--- Supplied data ---

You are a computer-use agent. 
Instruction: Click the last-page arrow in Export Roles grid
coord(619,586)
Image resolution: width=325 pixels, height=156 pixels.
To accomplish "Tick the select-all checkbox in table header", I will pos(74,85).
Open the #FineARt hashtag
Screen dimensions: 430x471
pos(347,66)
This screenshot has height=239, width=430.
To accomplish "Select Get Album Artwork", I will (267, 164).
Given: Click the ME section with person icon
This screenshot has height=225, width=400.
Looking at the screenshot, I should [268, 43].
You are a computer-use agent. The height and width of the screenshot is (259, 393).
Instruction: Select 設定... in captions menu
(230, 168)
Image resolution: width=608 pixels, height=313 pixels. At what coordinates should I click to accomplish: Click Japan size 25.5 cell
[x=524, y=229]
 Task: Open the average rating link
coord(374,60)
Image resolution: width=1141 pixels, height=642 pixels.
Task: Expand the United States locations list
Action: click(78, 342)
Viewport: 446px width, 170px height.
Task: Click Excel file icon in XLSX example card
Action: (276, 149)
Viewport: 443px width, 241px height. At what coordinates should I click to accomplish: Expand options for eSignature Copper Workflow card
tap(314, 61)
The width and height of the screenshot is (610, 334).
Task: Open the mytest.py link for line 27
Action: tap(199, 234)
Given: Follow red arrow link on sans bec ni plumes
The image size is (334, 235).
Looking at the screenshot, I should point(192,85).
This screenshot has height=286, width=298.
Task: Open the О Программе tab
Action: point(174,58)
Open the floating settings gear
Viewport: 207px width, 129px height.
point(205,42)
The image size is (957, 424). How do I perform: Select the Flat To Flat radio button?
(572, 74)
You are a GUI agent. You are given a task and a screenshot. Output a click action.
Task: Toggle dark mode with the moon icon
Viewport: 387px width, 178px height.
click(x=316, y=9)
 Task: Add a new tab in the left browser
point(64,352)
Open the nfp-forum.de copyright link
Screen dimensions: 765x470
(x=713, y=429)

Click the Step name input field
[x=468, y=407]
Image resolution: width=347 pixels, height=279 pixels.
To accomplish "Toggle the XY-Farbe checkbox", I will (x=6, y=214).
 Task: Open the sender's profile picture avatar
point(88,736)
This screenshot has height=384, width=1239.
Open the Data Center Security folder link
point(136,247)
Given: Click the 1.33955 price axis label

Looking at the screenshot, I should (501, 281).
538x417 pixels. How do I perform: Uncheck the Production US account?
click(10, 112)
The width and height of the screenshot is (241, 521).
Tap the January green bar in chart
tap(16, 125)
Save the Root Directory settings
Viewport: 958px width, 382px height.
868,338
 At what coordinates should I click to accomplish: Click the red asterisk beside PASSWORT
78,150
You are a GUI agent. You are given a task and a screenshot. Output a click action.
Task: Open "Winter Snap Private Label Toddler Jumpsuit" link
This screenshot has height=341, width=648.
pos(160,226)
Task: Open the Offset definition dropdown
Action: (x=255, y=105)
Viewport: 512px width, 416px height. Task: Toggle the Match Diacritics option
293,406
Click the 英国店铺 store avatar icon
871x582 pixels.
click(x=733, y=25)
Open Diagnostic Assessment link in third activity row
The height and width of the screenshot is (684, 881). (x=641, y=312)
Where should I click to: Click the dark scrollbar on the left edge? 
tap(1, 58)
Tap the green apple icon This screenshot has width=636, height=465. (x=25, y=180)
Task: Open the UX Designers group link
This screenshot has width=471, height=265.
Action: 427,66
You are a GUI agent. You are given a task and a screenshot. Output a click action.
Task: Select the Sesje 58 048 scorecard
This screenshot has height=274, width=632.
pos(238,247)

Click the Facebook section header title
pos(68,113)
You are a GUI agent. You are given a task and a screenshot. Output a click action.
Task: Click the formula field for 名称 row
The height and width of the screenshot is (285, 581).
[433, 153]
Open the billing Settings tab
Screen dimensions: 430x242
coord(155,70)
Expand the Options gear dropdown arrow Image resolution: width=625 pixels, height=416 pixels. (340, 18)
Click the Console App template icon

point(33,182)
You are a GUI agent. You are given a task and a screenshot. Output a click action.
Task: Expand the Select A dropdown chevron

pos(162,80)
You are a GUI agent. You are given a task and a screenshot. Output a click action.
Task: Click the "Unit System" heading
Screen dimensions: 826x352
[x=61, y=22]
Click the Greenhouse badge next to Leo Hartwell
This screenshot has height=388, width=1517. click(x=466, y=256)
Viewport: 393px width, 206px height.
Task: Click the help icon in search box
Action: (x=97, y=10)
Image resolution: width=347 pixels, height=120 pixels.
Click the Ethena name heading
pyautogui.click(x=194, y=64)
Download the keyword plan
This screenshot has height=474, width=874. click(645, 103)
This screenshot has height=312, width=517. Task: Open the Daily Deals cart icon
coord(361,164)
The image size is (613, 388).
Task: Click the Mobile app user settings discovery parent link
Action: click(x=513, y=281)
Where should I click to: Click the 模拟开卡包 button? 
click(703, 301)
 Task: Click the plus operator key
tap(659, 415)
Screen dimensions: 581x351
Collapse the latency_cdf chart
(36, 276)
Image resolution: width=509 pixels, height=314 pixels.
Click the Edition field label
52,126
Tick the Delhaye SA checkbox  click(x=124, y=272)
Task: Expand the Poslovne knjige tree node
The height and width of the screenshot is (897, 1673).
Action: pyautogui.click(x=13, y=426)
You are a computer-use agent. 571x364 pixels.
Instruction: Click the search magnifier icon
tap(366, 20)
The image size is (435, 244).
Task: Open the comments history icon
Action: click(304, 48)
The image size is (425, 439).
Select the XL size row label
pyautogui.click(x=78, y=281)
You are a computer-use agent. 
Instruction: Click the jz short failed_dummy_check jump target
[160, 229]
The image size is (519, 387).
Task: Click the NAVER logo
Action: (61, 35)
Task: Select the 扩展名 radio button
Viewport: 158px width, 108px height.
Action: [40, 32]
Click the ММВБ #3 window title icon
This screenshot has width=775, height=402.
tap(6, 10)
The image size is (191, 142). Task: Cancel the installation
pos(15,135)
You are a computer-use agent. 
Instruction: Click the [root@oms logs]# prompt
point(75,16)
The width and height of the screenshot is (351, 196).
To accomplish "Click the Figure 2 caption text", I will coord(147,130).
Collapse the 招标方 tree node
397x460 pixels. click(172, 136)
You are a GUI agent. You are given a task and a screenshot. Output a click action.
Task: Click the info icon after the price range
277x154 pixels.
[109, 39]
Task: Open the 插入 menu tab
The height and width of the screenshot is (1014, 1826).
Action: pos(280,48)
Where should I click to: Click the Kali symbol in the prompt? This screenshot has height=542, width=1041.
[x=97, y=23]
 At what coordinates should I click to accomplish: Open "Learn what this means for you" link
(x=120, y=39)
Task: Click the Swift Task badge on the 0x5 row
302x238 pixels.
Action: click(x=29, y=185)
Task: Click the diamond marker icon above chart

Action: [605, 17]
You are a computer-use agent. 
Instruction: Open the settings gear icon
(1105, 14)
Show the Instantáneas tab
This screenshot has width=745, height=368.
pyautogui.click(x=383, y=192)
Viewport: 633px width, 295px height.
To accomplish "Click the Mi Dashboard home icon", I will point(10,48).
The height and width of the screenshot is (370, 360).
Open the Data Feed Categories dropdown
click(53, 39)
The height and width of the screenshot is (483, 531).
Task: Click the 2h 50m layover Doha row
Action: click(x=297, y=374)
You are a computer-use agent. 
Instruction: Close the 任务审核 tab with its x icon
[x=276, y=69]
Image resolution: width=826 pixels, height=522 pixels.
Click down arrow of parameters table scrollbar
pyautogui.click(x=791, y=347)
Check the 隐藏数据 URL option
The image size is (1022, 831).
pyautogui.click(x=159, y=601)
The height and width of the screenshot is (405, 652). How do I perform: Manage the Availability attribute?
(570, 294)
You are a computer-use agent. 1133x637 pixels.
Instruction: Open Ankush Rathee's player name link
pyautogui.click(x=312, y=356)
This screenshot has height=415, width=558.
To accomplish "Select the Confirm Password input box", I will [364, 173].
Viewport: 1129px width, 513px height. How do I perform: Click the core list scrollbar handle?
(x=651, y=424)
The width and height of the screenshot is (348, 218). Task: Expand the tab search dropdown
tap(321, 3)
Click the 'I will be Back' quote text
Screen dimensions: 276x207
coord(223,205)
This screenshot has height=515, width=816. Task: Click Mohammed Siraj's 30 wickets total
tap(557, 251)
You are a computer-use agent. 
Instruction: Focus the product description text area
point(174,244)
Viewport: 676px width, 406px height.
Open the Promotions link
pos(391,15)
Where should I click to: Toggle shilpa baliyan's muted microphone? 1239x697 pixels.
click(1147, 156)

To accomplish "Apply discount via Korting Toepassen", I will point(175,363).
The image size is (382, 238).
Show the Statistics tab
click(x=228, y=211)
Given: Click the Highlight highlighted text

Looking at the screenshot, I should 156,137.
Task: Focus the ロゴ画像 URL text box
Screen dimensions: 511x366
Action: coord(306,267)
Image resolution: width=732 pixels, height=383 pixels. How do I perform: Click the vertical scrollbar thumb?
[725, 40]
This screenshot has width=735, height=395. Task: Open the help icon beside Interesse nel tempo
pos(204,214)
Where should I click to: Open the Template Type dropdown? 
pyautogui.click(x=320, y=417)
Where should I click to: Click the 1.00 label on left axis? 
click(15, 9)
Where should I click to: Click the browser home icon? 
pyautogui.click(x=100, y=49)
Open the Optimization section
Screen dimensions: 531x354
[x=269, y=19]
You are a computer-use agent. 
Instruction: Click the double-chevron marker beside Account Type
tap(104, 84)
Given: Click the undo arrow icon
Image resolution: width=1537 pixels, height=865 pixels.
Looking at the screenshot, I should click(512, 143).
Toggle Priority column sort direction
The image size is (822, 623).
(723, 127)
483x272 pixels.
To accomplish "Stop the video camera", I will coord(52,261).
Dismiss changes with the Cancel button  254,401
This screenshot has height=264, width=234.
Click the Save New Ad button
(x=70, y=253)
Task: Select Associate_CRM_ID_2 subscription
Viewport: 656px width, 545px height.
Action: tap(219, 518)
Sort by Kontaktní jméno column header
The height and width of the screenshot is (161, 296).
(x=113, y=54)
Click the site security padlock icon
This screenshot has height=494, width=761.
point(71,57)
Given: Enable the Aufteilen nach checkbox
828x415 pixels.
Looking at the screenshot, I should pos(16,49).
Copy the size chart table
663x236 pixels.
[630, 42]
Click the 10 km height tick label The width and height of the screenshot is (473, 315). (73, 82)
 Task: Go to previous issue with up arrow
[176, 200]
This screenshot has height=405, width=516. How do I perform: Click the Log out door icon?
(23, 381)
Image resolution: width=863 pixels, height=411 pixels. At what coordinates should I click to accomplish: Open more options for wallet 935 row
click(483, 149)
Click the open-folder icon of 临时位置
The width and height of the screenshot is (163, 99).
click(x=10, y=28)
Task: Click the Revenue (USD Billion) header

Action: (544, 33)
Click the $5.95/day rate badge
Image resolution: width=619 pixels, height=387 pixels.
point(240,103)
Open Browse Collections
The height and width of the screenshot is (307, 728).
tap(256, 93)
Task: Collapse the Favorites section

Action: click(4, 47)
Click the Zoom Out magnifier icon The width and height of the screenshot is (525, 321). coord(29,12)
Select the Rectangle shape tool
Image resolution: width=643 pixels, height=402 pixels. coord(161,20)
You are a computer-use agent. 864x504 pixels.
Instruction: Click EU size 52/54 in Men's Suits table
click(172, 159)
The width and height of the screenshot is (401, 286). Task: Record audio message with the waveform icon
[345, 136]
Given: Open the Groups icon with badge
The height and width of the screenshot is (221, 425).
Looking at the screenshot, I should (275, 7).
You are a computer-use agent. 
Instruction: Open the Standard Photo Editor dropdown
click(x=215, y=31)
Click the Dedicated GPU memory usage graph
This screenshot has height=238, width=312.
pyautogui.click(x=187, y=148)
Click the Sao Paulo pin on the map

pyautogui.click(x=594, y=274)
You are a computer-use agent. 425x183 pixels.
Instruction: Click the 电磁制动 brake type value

--- Task ---
Repeat only the lines above, from the first line of the entries through the line that contains "Image resolution: width=325", including both ends.

--- Reply to the exercise ---
You are a computer-use agent. 
Instruction: Click the last-page arrow in Export Roles grid
coord(619,586)
Image resolution: width=325 pixels, height=156 pixels.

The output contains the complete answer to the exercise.